Records contained in a dataset
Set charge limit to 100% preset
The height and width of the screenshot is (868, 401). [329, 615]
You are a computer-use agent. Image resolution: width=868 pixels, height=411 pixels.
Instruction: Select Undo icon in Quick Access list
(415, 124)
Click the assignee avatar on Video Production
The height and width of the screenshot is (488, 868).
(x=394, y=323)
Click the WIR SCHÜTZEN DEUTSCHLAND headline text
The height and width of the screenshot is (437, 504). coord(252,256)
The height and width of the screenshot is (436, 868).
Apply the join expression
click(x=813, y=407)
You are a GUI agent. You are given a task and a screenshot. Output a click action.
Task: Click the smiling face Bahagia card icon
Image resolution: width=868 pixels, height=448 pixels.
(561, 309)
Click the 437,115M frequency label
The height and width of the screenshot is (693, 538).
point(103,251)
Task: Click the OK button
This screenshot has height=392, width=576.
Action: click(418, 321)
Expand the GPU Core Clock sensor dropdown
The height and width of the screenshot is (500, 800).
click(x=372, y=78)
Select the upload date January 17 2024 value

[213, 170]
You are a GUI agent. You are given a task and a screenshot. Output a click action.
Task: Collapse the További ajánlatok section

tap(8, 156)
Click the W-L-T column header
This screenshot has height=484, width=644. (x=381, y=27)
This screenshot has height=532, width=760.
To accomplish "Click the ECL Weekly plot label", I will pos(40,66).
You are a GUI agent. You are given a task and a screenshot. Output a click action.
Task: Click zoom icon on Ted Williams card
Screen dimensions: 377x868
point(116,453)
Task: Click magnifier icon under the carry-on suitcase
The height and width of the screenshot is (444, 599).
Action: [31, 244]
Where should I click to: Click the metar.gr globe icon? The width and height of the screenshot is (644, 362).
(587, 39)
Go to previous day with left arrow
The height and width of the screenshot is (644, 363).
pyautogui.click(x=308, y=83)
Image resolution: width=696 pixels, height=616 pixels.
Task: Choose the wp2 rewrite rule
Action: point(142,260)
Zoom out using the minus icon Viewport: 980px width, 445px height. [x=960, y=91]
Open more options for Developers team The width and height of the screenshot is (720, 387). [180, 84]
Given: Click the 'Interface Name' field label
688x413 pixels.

_YOUR TASK_
All lines with the word "card" need to be copied from the data above.

_TASK RESPONSE_
Task: Click the smiling face Bahagia card icon
Task: Click zoom icon on Ted Williams card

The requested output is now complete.